At the behest of Canadian Corn Producers, the Canada Border Service Agency has launched an investigation that could lead to the imposition of duties on subsidized American corn.
Bliss Baker, vice-president of Commercial Alcohols Inc., a company that intends to build a 200-million-litre ethanol facility in Windsor, Ont., is certain there will be some kind of duty applied to U.S. corn around mid-December.
If the duty is near the $1.50 per bushel the corn growers are asking for, there is no way the Canadian government will meet its ethanol target, he said.
“That would be devastating. It would be highly unlikely we would see any new ethanol plants being developed that would rely on corn,” he said.
The Commercial Alcohols plant will require 20 million bu. of corn a year.
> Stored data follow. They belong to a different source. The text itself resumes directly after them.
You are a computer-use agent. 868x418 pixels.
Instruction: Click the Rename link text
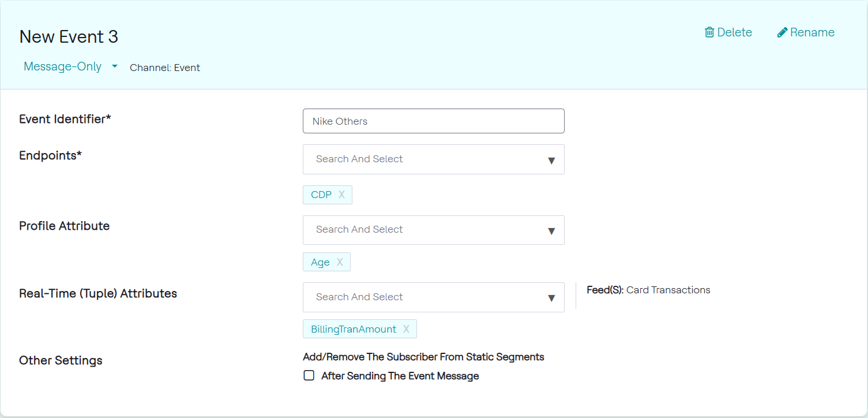tap(812, 32)
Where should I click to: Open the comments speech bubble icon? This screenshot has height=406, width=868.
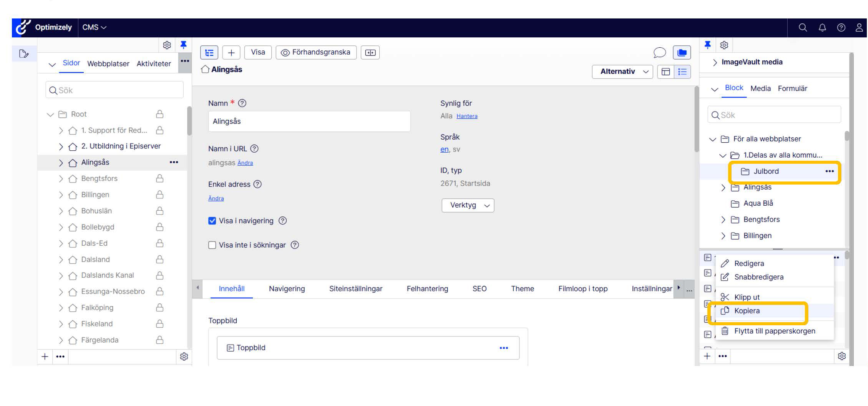[x=659, y=53]
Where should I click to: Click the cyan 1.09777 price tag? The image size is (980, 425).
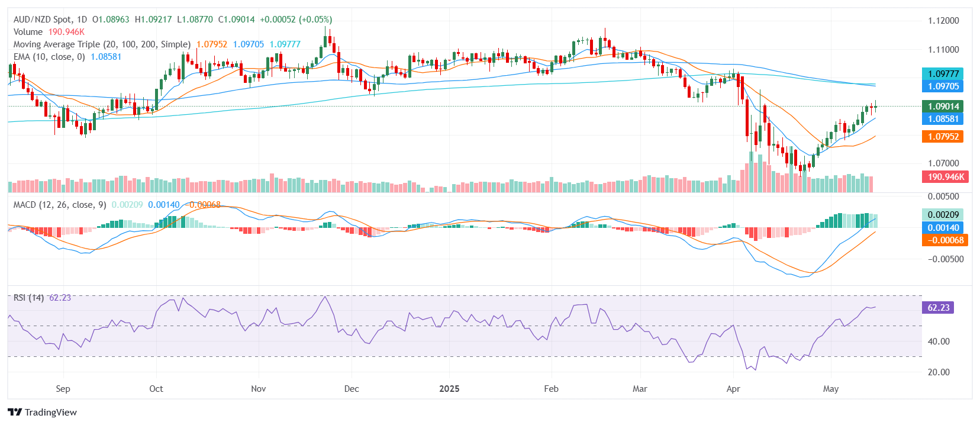coord(943,74)
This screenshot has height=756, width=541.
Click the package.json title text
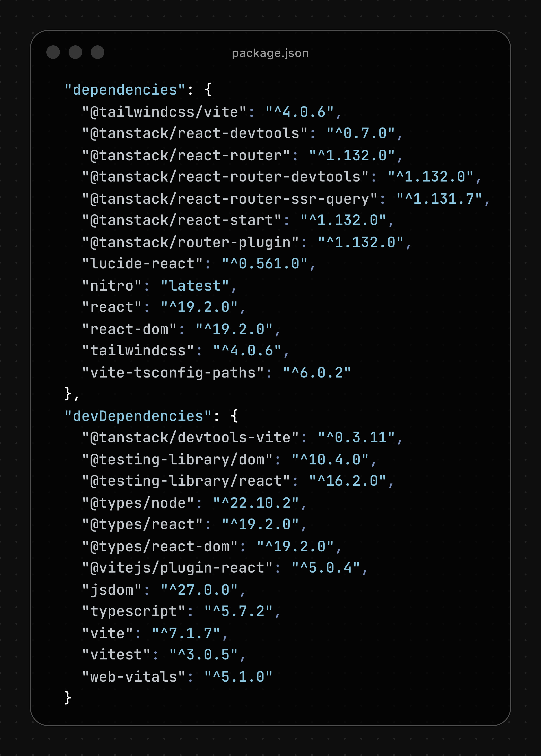pos(270,53)
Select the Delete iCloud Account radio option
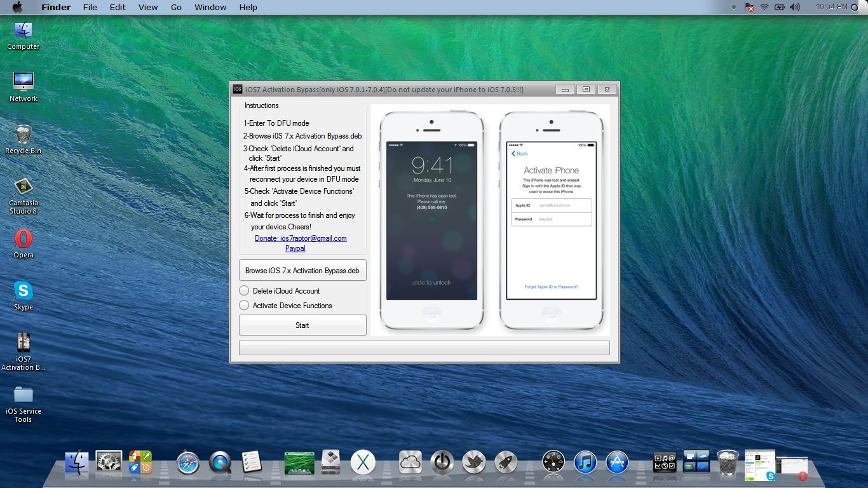This screenshot has width=868, height=488. 244,290
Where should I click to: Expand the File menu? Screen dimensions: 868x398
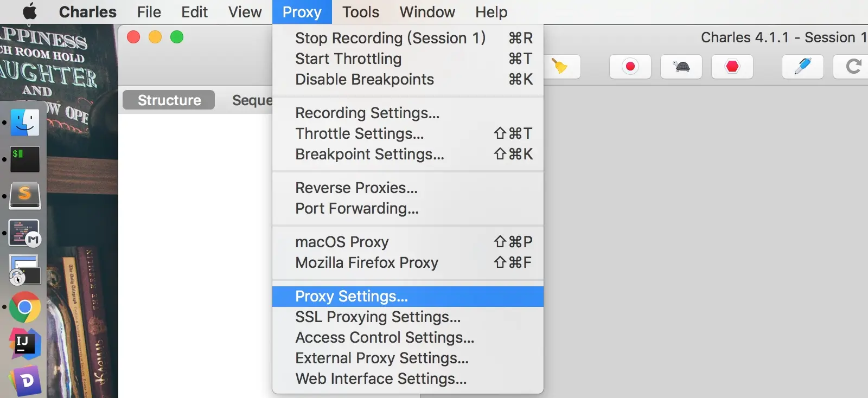149,12
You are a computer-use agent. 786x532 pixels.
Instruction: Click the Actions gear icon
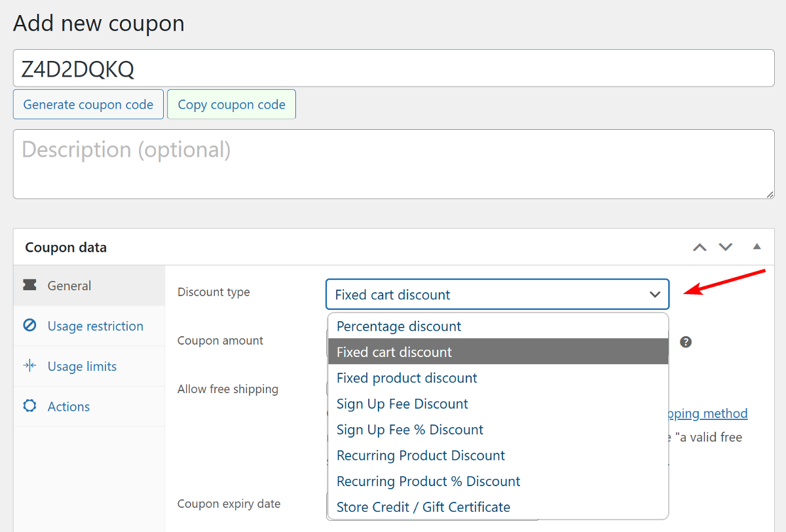click(29, 406)
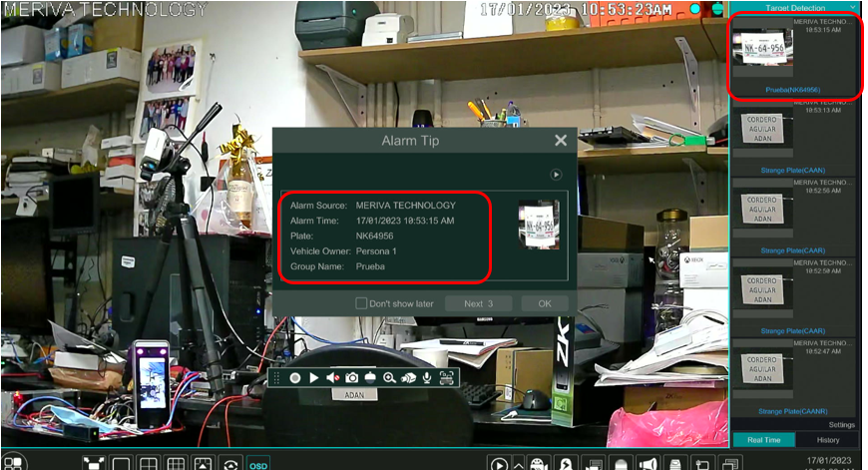The width and height of the screenshot is (868, 470).
Task: Open the face detection scan icon
Action: click(446, 378)
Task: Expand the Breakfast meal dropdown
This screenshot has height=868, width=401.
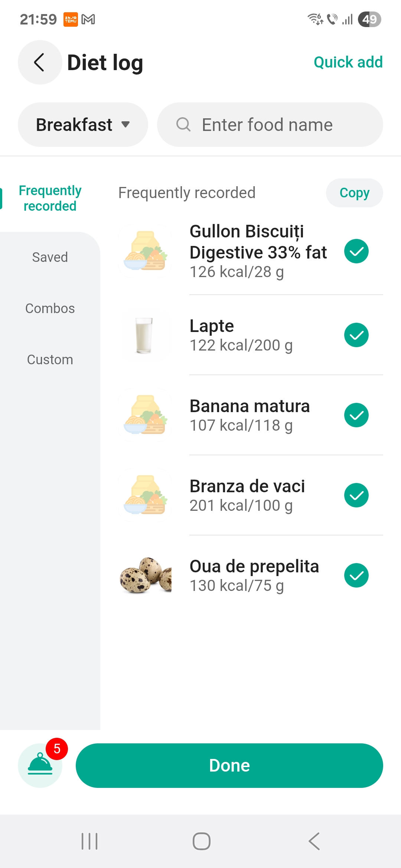Action: pyautogui.click(x=83, y=125)
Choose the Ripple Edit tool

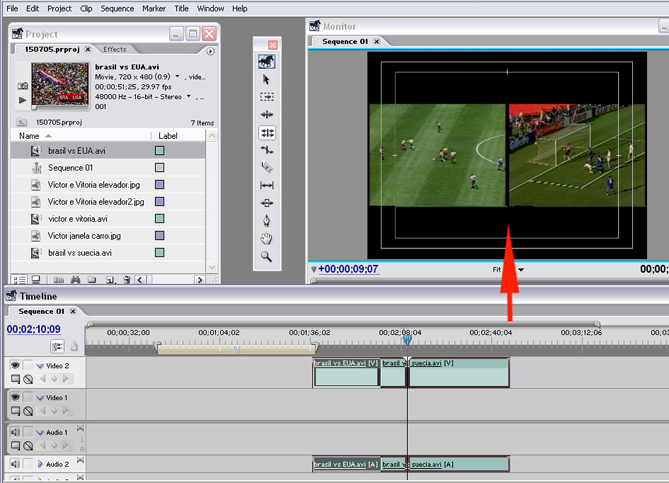(267, 115)
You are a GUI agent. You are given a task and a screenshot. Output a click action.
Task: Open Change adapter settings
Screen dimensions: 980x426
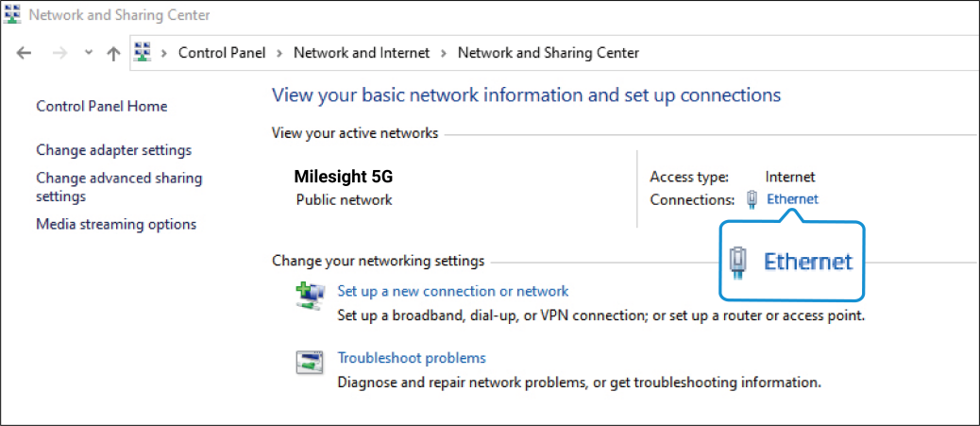click(x=113, y=149)
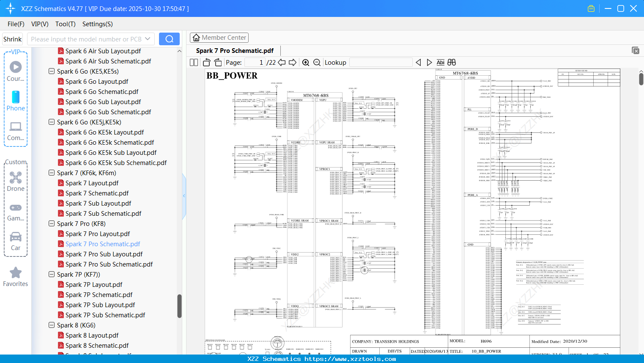This screenshot has width=644, height=363.
Task: Rotate the page counterclockwise
Action: click(206, 62)
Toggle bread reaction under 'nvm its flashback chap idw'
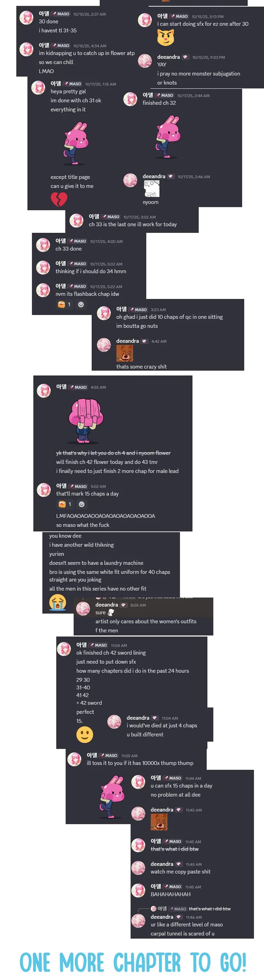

A $1.50 per bu. increase in the price of its raw material would add $30 million in annual expenses to the proposed facility.
But Baker is confident that is not going to happen.
While the temporary duty may be substantial, once the Canadian International Trade Tribunal quantifies the extent of injury to Canada’s corn growers, it will be drastically reduced or eliminated altogether, he said.
He anticipates the tribunal will determine that irrigation programs in China have had a more dramatic effect on corn prices than American subsidies.
LaBelle said while a corn duty could deliver a serious blow to Canada’s national ethanol strategy, it may not be such a bad thing for the western Canadian ethanol industry, which uses wheat as the primary crop input.
LaBelle can’t understand why the federal government isn’t developing programs that would encourage the bulk of ethanol production to be located in Western Canada, where 86 percent of the nation’s farmland is located.
“Some would argue that why on earth should we build an ethanol industry in Canada based on American corn? I mean, where’s the long-term strategy there?”
But Baker doesn’t believe that a blow to Eastern Canada’s corn-based ethanol industry would necessarily be a boon to Western Canada’s wheat-based industry.
“I’m not sure there’s a zero sum game here, that if we don’t build, they build. I don’t think that is the case at all.”